# PROBLEM
Rewrite the lines from the one containing "The image size is (1406, 840)." through the one containing "coord(465,837)", inclusive, replacing "trash icon" with "delete icon" and leaving everything else unchanged.

# STORED RECORDS
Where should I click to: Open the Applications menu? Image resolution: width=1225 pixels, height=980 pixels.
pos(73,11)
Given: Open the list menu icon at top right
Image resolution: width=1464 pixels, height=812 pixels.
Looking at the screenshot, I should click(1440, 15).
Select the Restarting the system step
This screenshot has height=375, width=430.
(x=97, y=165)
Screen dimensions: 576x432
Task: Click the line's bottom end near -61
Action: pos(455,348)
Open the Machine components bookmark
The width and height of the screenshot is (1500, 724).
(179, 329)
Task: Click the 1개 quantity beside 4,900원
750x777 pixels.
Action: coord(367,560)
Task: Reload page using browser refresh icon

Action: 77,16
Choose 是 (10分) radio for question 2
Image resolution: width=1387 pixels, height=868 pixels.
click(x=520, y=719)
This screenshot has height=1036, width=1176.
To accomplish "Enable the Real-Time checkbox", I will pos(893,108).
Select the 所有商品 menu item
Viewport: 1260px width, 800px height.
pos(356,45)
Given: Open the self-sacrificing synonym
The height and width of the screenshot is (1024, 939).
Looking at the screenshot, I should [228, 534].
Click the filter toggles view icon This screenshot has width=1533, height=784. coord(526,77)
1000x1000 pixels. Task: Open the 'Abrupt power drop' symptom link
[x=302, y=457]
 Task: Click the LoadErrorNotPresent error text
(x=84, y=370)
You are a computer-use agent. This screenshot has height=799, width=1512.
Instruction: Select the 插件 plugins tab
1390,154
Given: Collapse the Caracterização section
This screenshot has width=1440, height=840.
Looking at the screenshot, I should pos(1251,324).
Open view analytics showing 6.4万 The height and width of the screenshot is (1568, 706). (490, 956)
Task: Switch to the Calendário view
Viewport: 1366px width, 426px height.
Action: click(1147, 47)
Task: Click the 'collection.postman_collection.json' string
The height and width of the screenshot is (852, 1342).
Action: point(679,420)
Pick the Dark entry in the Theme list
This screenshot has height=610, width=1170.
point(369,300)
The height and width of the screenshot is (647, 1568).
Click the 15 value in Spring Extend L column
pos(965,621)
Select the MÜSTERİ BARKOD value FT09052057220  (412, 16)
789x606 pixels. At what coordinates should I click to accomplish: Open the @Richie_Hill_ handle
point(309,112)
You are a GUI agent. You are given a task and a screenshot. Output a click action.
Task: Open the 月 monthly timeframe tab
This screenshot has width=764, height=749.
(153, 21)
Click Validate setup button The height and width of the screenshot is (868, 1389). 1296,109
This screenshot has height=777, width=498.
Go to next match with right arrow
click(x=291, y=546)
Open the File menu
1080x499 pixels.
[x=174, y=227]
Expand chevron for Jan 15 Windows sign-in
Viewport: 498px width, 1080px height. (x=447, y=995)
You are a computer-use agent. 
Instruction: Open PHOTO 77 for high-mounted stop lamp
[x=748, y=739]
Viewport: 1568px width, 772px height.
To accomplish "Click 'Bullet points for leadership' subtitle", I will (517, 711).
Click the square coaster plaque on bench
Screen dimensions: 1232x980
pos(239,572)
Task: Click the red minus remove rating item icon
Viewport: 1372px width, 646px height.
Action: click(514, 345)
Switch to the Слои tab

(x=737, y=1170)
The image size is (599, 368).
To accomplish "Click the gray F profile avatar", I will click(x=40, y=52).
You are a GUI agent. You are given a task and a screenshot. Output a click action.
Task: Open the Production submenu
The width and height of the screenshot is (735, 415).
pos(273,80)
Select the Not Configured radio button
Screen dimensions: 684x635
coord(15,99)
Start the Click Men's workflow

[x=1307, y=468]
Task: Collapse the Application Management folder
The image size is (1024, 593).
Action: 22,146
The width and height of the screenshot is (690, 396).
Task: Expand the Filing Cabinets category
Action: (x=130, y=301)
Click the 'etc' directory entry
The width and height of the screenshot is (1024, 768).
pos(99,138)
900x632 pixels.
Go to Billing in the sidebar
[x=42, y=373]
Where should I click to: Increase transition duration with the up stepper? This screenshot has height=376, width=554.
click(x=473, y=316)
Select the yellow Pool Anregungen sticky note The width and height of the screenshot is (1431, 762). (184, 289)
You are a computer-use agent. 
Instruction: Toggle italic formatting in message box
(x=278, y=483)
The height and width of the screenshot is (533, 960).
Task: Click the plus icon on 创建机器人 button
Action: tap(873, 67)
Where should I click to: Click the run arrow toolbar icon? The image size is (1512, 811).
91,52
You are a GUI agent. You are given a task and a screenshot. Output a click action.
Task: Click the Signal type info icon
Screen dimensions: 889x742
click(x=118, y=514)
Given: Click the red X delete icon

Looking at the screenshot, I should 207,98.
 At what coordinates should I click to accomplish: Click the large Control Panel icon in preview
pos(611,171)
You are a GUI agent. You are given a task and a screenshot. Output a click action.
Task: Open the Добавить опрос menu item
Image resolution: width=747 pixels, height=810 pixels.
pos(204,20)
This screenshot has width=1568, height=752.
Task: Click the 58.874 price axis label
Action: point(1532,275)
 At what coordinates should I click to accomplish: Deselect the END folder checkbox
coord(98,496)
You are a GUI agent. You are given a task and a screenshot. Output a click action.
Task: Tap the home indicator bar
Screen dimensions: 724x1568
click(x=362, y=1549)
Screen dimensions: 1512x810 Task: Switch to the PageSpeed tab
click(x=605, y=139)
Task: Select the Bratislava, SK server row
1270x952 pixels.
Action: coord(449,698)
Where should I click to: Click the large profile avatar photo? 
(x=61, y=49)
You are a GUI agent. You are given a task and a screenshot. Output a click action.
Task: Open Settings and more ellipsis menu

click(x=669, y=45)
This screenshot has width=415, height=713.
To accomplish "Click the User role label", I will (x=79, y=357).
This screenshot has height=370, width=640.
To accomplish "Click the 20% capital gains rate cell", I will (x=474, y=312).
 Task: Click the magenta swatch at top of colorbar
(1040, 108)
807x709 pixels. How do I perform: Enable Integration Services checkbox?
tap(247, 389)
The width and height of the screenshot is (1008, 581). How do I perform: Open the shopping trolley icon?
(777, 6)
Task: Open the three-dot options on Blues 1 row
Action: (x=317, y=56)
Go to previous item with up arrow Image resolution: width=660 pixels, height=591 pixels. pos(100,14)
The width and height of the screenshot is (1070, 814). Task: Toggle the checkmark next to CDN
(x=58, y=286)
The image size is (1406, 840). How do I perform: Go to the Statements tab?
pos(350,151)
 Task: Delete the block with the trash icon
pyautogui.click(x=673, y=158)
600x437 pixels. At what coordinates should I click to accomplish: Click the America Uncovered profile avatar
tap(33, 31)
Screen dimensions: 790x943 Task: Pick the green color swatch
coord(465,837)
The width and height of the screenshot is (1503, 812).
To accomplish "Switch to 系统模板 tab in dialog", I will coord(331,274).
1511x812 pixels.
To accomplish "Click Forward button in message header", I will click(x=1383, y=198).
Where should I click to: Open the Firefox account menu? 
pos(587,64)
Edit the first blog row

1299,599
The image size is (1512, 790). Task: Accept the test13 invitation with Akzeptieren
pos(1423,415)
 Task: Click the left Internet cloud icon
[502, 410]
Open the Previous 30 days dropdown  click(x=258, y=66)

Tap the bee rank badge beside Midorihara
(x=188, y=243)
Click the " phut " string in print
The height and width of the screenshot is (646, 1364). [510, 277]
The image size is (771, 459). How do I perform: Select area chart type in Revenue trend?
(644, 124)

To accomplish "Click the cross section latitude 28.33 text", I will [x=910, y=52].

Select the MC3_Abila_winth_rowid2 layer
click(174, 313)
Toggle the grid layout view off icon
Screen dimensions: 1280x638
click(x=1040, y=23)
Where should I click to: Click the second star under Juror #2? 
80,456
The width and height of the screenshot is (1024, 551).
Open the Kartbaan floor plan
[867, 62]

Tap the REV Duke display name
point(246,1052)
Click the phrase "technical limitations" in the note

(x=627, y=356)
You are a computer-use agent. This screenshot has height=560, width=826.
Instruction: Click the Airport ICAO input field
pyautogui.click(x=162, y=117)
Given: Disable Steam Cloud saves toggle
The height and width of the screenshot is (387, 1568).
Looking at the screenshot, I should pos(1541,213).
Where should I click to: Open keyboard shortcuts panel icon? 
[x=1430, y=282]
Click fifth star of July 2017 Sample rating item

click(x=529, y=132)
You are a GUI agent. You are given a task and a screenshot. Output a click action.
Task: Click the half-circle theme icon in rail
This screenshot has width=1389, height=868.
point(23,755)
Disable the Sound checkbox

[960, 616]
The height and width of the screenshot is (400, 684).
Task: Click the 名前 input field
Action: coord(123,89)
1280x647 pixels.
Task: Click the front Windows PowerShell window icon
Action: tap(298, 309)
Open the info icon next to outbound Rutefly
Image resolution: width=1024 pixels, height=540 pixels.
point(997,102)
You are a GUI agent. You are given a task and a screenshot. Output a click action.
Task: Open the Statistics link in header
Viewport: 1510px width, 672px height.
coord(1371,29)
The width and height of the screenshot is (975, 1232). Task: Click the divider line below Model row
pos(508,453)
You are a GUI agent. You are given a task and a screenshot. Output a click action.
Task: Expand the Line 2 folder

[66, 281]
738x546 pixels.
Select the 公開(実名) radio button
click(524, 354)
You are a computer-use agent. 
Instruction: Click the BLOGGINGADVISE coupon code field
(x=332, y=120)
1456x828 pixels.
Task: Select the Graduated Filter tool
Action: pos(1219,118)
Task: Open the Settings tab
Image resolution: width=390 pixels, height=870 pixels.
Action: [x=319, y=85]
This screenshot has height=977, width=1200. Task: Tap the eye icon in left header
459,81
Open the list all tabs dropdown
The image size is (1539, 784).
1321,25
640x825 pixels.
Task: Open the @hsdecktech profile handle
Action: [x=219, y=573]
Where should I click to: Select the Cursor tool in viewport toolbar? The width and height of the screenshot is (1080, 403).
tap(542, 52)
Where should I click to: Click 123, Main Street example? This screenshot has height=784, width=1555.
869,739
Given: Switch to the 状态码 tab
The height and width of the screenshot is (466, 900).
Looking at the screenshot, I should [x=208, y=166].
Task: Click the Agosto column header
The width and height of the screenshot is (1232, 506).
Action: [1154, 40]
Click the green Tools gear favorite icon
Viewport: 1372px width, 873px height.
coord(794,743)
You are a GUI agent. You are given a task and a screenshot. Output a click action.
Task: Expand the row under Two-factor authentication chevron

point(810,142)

# TASK ANSWER
The image size is (1406, 840). How do I perform: Go to the Statements tab?
pos(350,151)
 Task: Delete the block with the delete icon
pyautogui.click(x=673, y=158)
600x437 pixels. At what coordinates should I click to accomplish: Click the America Uncovered profile avatar
tap(33, 31)
Screen dimensions: 790x943 Task: Pick the green color swatch
coord(465,837)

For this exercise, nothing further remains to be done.